Description of the task
Edit the Vince Deeds biography from "- Party: Republican" up to and including "trooper and pastor.", changing "state trooper" to "police officer", and write out that section again.

Text passage

Member of the West Virginia Senate from the 10th district
- Incumbent
- Assumed office December 1, 2022 Serving with Jack Woodrum
- Preceded by: Stephen Baldwin

Personal details
- Born: July 15, 1970 (age 56) Beckley, West Virginia, U.S.
- Party: Republican
- Education: Virginia Tech (BS) FBI National Academy University of Virginia (M.Psych.)

= Vince Deeds =

American politician

Vincent S. Deeds is a Republican member of the West Virginia Senate, representing the 10th district, and a retired West Virginia state trooper and pastor.

== Early life ==
Deeds grew up on a dairy farm in Jumping Branch, West Virginia, and attended Summers County High School. After graduating high school, Deeds attended Virginia Polytechnic Institute and State University (Virginia Tech).

Extracted information
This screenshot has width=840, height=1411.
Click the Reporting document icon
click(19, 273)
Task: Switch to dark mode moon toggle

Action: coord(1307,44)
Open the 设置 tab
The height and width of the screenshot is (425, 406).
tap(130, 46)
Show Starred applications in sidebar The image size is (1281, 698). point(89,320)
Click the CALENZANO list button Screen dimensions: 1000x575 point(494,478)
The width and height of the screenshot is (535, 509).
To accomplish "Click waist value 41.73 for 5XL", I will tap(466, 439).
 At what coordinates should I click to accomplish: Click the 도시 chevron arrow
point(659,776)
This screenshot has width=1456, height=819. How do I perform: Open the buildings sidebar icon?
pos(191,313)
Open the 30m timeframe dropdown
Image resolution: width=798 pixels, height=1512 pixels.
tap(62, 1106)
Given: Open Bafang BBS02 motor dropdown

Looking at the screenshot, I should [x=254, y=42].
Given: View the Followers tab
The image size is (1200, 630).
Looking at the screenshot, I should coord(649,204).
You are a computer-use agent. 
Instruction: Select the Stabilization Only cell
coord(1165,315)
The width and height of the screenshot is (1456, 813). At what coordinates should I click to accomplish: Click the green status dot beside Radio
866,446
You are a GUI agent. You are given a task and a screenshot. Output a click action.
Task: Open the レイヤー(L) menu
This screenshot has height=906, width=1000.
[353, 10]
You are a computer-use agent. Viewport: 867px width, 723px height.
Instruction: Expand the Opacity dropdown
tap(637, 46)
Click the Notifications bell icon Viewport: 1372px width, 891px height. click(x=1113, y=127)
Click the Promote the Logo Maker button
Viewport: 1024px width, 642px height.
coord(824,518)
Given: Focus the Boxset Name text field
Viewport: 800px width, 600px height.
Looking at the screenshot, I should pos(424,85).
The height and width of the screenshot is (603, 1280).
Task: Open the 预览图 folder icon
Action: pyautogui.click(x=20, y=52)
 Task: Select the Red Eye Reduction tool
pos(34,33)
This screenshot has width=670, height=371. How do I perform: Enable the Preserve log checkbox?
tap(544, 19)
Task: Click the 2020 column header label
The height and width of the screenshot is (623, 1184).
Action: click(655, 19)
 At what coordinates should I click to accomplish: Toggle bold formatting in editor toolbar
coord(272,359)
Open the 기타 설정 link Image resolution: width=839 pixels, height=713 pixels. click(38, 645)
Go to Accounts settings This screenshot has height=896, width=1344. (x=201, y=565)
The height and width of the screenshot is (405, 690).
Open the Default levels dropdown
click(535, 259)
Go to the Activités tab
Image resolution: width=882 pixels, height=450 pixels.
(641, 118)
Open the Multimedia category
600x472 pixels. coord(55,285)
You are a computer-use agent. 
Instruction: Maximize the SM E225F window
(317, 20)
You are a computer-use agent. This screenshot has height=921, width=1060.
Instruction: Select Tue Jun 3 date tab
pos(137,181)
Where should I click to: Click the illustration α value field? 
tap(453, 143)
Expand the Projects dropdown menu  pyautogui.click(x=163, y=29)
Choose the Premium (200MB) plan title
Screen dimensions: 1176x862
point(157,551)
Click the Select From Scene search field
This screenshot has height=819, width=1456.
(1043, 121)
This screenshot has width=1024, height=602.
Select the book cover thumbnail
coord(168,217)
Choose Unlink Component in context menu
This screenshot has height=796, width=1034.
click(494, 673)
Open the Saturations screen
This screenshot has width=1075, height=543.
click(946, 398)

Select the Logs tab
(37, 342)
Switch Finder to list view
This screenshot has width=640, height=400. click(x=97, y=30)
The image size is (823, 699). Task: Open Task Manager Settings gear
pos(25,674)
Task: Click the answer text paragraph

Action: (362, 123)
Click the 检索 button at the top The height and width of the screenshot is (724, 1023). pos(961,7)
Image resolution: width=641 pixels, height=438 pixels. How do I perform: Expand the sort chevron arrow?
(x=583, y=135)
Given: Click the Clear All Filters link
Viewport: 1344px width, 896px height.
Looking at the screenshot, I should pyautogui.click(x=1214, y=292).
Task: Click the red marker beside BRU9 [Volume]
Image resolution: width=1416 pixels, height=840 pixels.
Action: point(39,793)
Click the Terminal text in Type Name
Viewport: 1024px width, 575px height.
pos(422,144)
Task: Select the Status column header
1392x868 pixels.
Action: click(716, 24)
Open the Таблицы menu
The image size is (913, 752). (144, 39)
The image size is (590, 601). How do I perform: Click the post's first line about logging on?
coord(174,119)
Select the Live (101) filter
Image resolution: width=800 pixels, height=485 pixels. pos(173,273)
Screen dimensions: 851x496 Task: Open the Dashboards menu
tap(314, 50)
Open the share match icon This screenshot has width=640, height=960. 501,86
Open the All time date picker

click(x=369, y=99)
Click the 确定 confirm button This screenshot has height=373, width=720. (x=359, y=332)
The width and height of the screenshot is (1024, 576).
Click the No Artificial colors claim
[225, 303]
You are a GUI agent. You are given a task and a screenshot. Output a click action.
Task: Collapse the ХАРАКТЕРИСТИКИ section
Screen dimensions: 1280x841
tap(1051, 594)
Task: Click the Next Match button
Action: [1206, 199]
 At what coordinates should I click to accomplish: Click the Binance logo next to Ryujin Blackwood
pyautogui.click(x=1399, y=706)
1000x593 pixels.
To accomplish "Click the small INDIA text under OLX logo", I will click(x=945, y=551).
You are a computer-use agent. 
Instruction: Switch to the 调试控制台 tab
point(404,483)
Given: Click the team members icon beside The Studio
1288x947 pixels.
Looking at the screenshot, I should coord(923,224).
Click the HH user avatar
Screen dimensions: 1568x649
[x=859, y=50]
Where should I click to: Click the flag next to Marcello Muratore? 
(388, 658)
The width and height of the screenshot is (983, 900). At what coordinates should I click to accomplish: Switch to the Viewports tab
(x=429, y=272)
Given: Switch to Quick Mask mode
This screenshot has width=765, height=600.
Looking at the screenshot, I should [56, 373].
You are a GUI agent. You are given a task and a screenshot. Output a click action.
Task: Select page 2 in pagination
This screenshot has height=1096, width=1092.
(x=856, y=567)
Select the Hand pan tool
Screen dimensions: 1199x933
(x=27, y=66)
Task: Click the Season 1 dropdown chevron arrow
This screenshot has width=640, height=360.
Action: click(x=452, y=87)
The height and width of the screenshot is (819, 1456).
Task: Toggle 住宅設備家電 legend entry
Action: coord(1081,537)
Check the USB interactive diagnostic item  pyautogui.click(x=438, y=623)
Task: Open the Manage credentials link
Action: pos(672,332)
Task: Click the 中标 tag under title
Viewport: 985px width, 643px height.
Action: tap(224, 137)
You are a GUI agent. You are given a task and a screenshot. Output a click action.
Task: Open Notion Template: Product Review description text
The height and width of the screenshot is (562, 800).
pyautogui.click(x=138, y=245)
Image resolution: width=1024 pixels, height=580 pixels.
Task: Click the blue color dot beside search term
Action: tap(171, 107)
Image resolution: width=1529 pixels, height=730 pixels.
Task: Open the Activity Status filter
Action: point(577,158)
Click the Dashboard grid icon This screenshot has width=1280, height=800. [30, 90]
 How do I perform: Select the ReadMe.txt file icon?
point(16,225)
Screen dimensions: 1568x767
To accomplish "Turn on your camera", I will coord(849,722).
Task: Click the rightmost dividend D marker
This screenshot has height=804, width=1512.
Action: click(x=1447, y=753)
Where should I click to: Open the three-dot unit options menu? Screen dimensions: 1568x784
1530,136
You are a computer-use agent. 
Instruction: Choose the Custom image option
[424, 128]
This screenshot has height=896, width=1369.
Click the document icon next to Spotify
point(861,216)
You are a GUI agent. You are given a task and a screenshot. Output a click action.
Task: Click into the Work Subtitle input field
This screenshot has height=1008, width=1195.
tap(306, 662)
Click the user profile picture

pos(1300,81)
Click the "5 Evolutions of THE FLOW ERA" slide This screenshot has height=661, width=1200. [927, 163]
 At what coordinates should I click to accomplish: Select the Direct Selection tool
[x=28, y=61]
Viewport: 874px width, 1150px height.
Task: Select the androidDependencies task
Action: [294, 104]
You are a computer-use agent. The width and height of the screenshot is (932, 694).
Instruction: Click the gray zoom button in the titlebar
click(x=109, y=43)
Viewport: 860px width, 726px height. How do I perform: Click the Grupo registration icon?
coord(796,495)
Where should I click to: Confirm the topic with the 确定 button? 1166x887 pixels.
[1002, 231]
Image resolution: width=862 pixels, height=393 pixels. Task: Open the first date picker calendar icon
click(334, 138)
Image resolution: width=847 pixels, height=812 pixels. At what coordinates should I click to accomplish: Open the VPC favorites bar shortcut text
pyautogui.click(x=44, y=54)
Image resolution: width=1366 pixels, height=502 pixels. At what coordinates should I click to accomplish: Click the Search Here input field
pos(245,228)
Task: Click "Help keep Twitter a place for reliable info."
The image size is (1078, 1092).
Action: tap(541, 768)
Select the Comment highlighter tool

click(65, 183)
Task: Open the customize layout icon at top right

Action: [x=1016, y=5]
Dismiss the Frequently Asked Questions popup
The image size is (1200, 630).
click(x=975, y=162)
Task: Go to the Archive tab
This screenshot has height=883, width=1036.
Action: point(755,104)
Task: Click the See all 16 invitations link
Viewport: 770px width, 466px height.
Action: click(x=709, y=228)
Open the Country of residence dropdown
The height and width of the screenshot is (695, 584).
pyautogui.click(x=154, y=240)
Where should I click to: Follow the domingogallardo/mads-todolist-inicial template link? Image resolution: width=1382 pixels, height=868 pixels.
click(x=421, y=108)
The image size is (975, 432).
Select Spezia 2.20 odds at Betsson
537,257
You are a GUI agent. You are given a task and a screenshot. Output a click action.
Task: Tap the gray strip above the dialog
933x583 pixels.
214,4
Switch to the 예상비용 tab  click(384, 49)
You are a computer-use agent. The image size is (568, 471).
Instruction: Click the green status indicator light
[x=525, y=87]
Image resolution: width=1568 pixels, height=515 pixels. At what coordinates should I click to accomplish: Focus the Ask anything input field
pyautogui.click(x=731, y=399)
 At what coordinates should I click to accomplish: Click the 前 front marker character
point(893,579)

Task result
- Party: Republican
- Education: Virginia Tech (BS) FBI National Academy University of Virginia (M.Psych.)

= Vince Deeds =

American politician

Vincent S. Deeds is a Republican member of the West Virginia Senate, representing the 10th district, and a retired West Virginia police officer and pastor.